Actually, it gets worse than just color.
We tend to think that we're perceiving something a bit like a continuously running HD movie.
This is false. Our actual awareness comes in fits and starts. Our visual cortex (at least) edits our memory to create the illusion of continuity out of a fairly jittery and wildly incomplete set of blurry pictures. Our total awareness, our attention if you will, the gestalt of touch/taste/smell/vision/sound that we suppose informs us about the world, is woefully sporadic. Even when it's genuinely working, it is focused on a much smaller area than we think. Ask a pickpocket about human awareness, about "attention".
Our sensorium gives us a model of the world as if seen through a cardboard tube with a nylon stocking stretched over the far end. We build the notional HD movie out of that. The wonder is not that the HD movie is sometimes wrong, the wonder is that it is ever right.
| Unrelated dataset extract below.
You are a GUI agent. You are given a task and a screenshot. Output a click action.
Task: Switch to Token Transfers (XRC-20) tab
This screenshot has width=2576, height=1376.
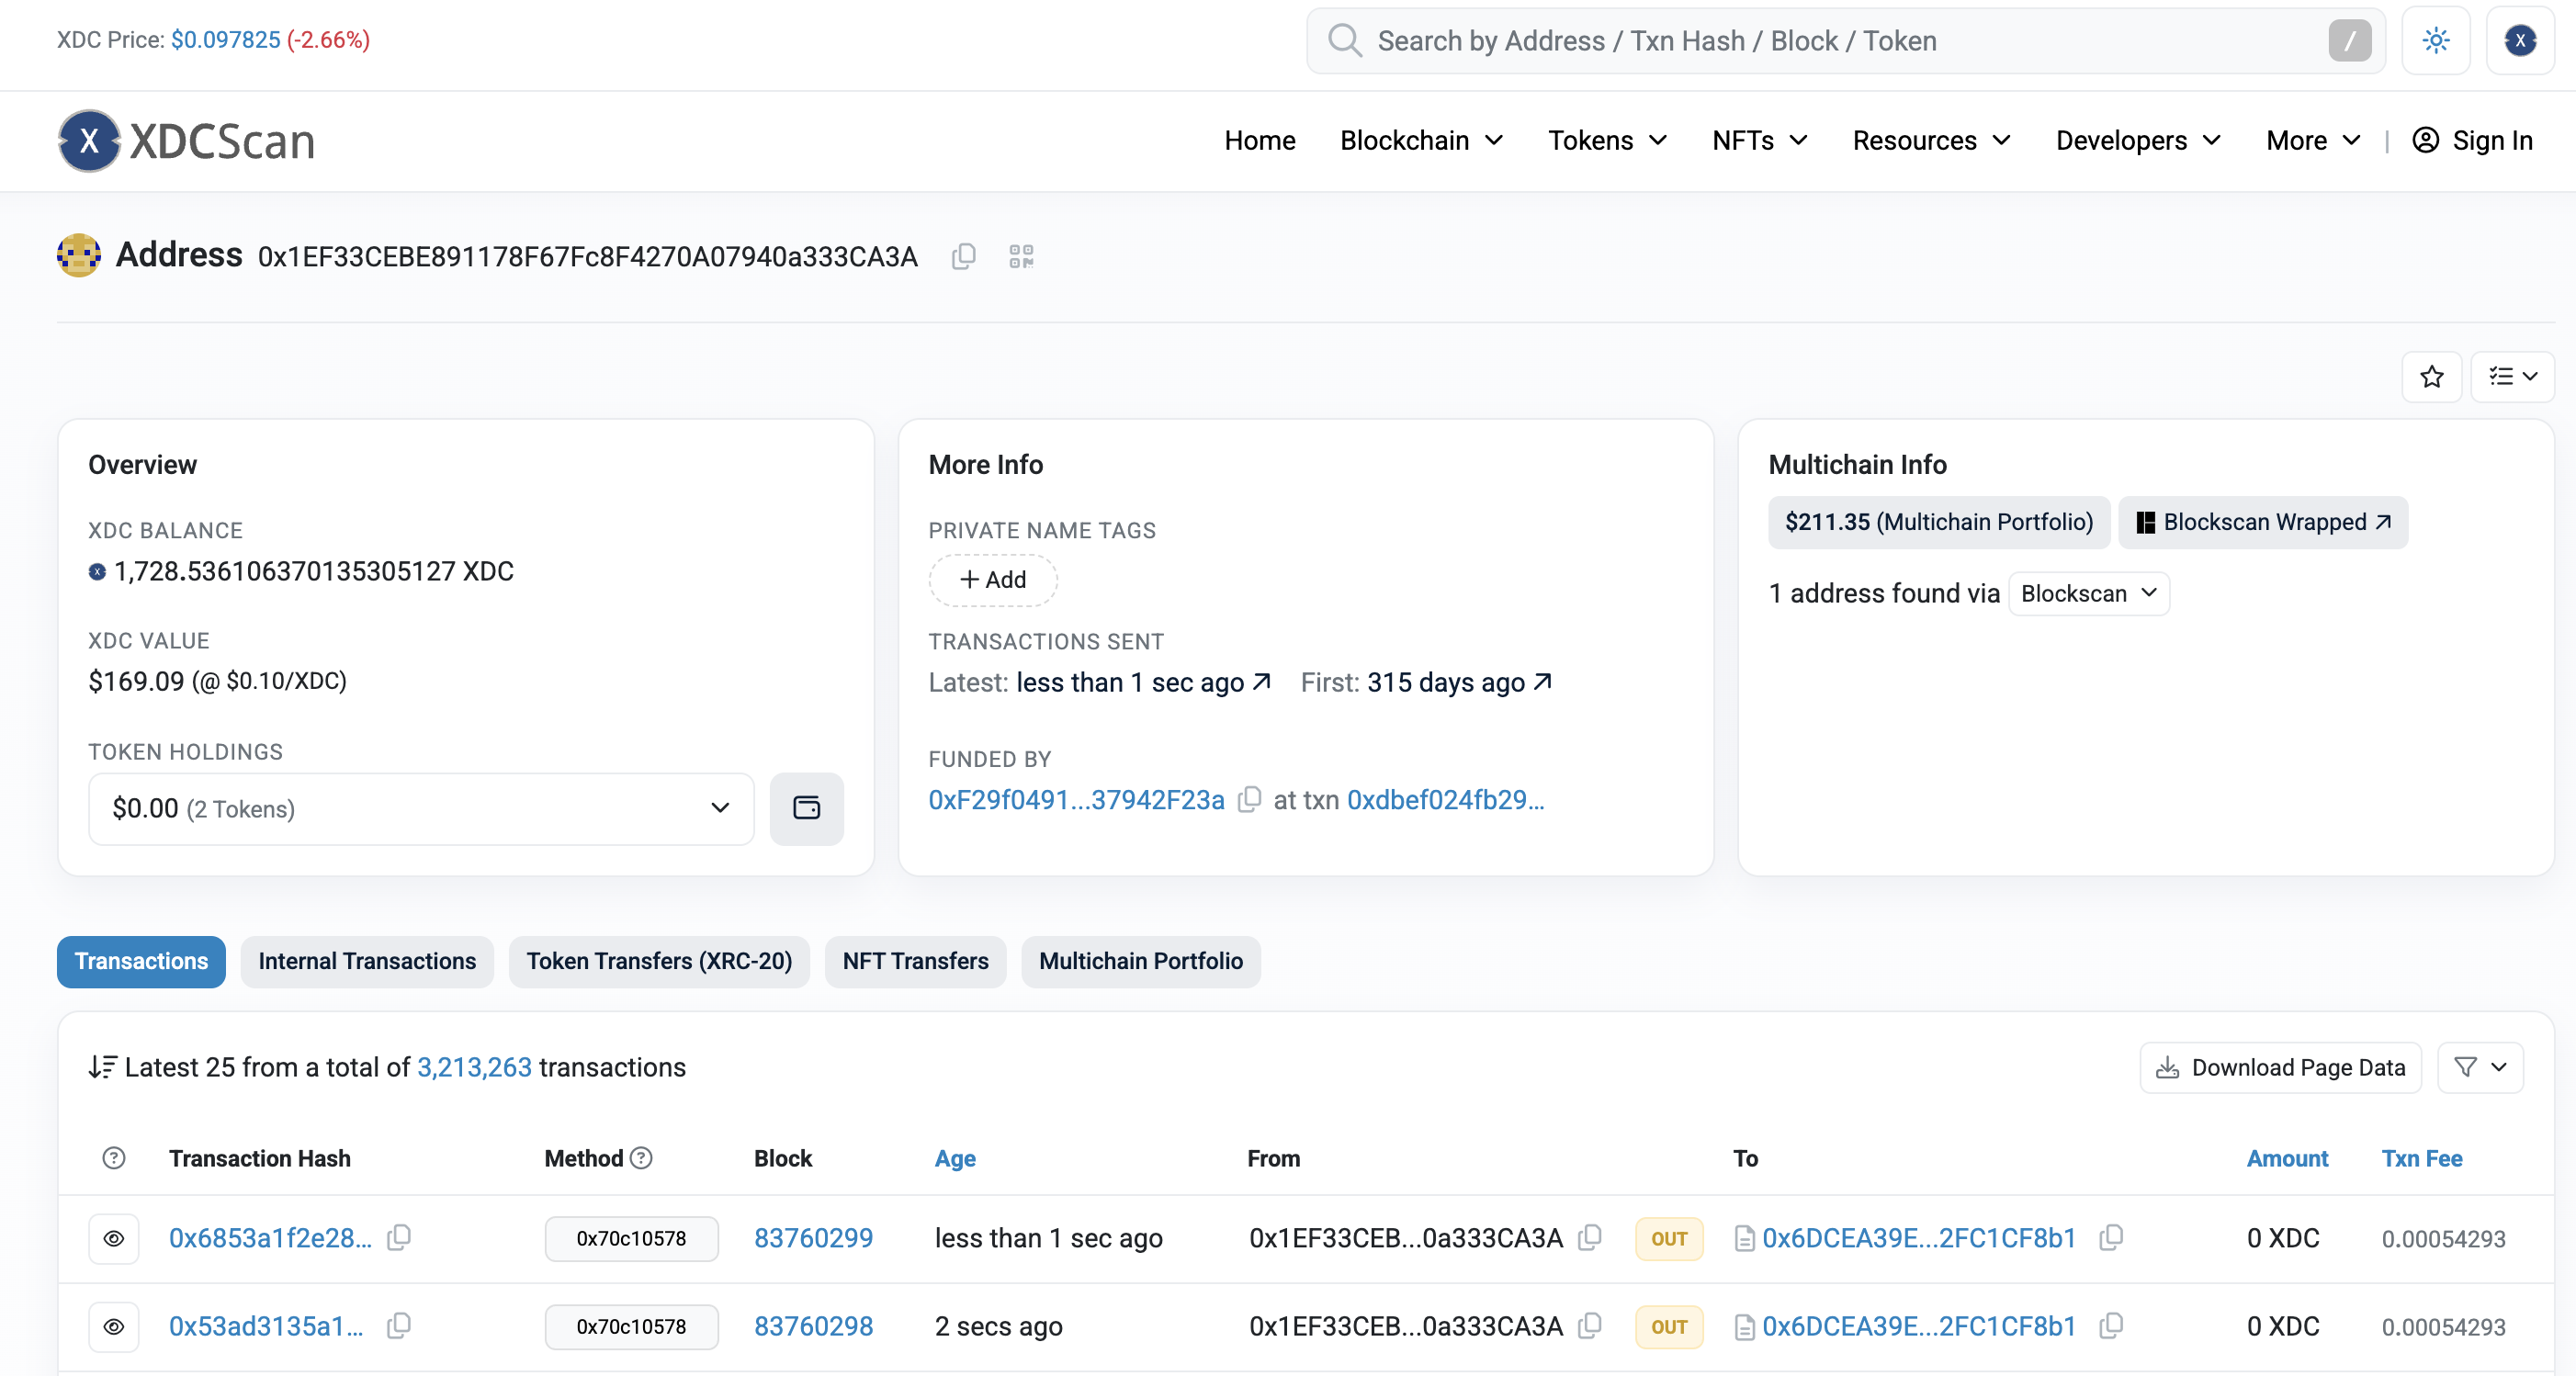(659, 961)
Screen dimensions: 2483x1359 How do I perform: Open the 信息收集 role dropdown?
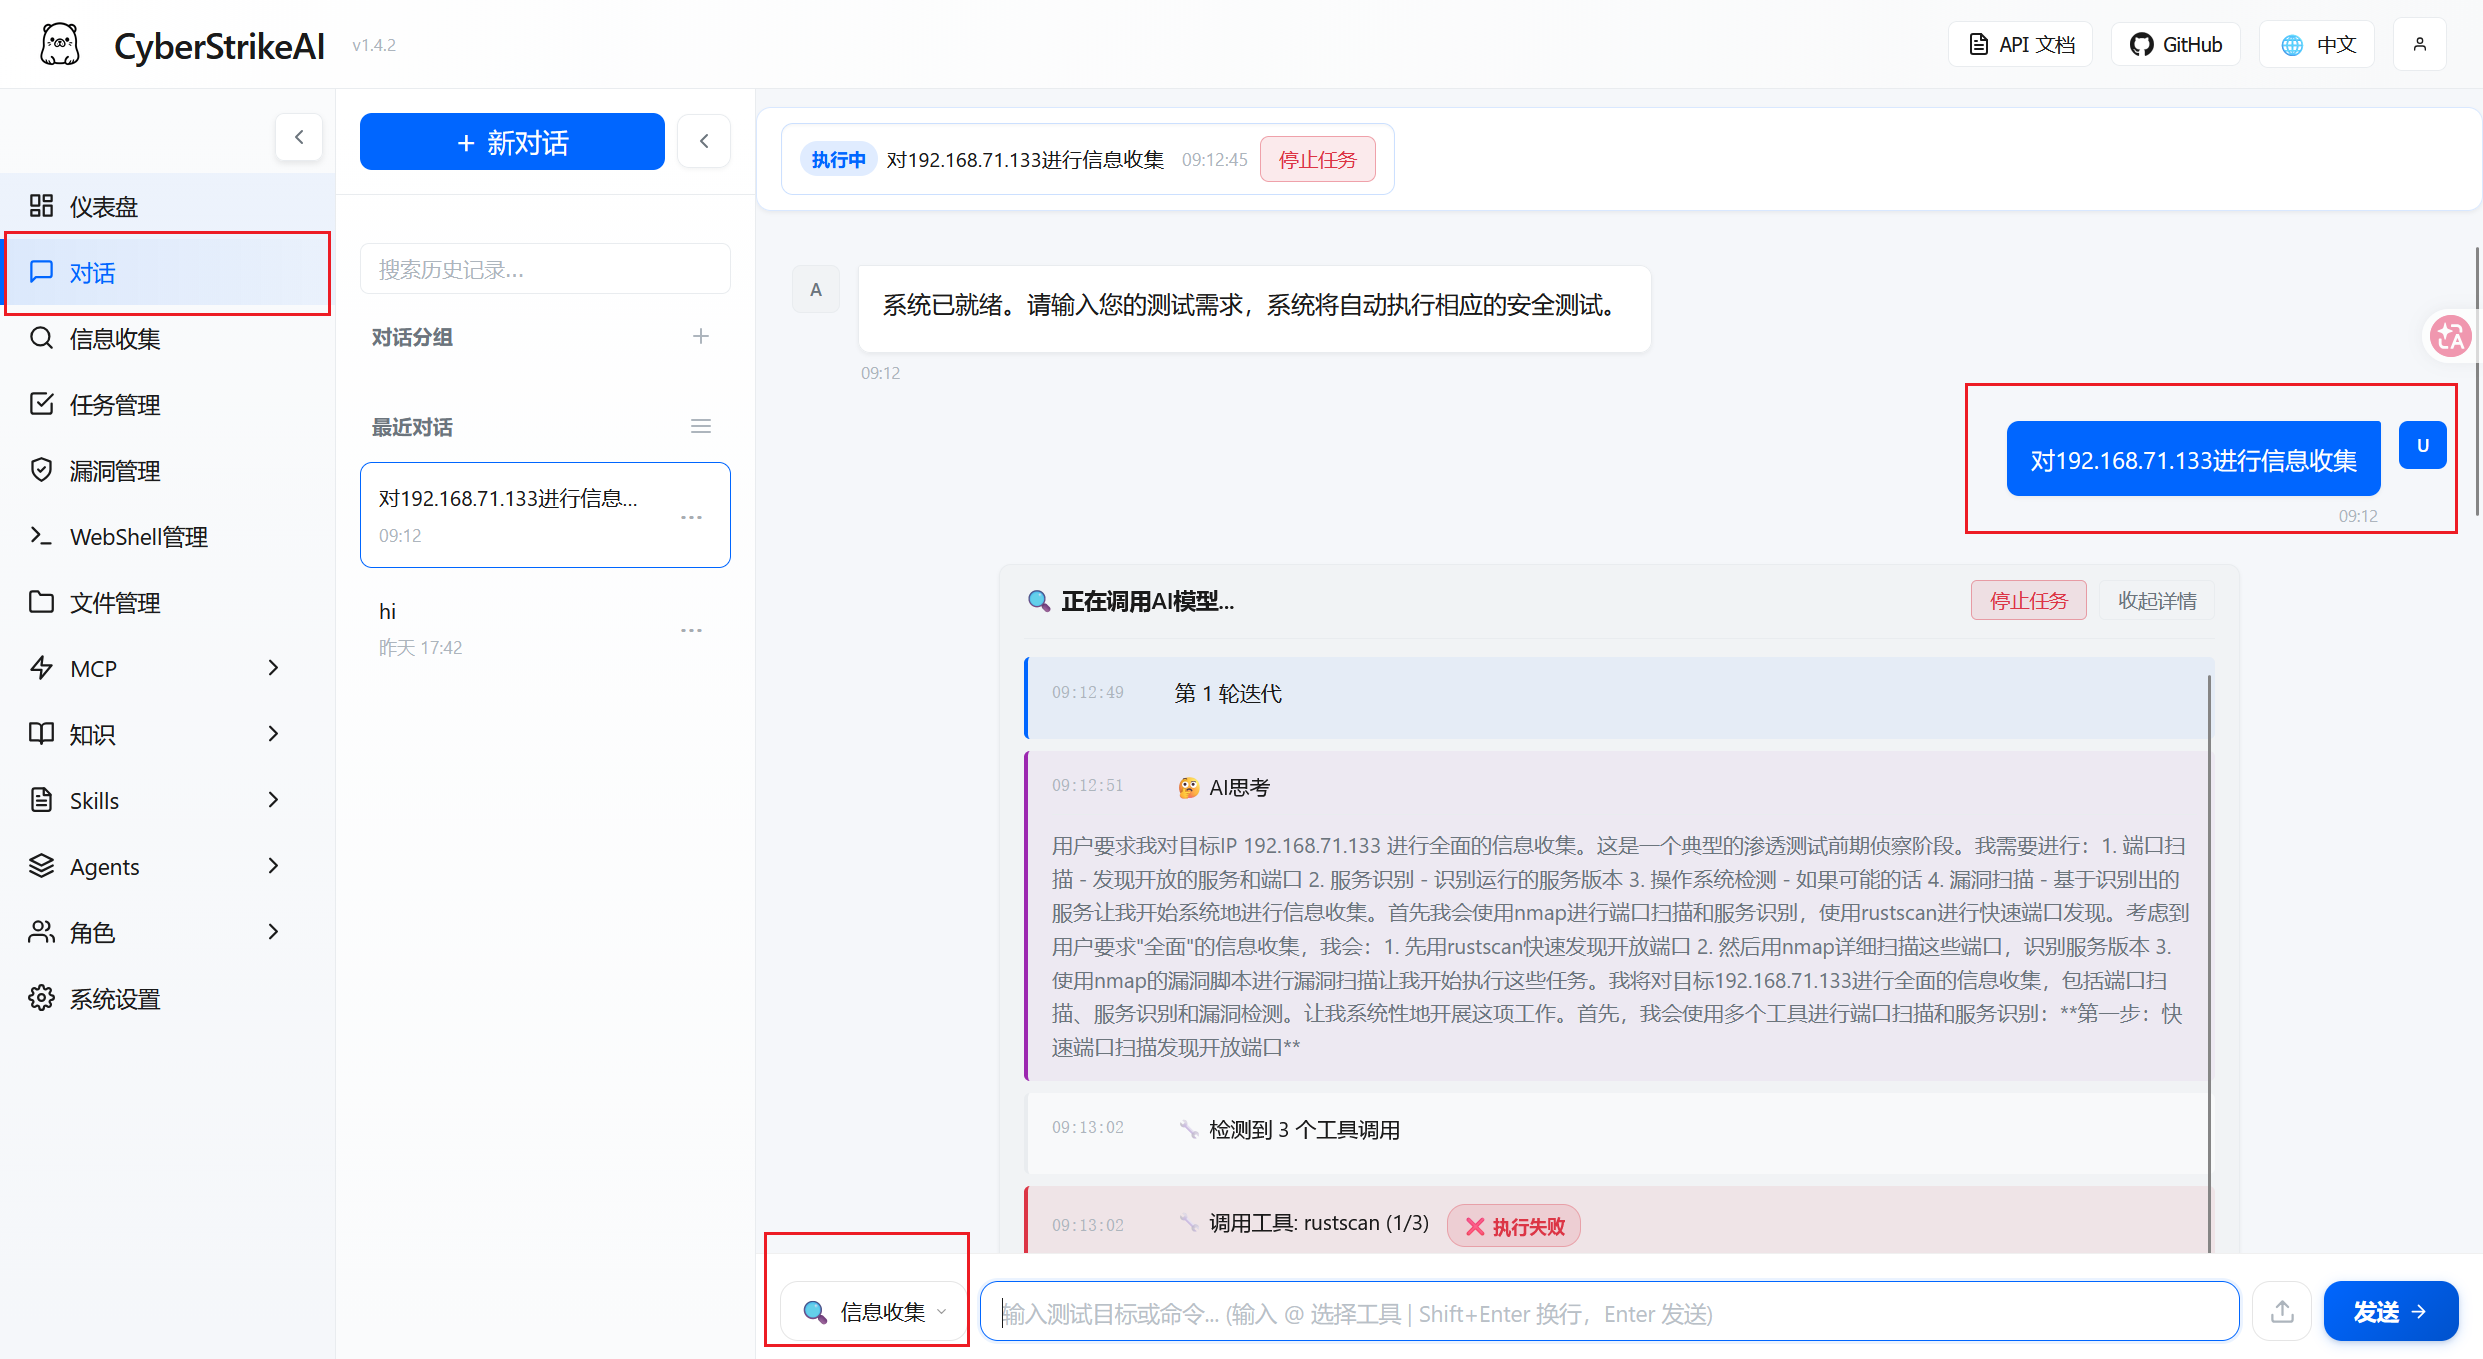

They're talking about veridical perception, which as I think they're formulated it is really about 1-to-1ness with reality. It doesn't matter if what we actually perceive when we are confronted with a tiger, the point is that we reliably perceive tigers AS tigers, and we don't perceive other things as tigers. Clearly we don't. A photograph of a tiger isn't perceived as a tiger per se but there's definitely some tigerness in there someplace. We don't perceive it as merely a glossy piece of paper (which the tiger probably would).
The ideas of umvelt and umgebung have been around for ages. The conceit is, sometimes, that this only applies to animals but humans, being somehow special, perceive things as they truly are. This sort of exceptionalism is laughable.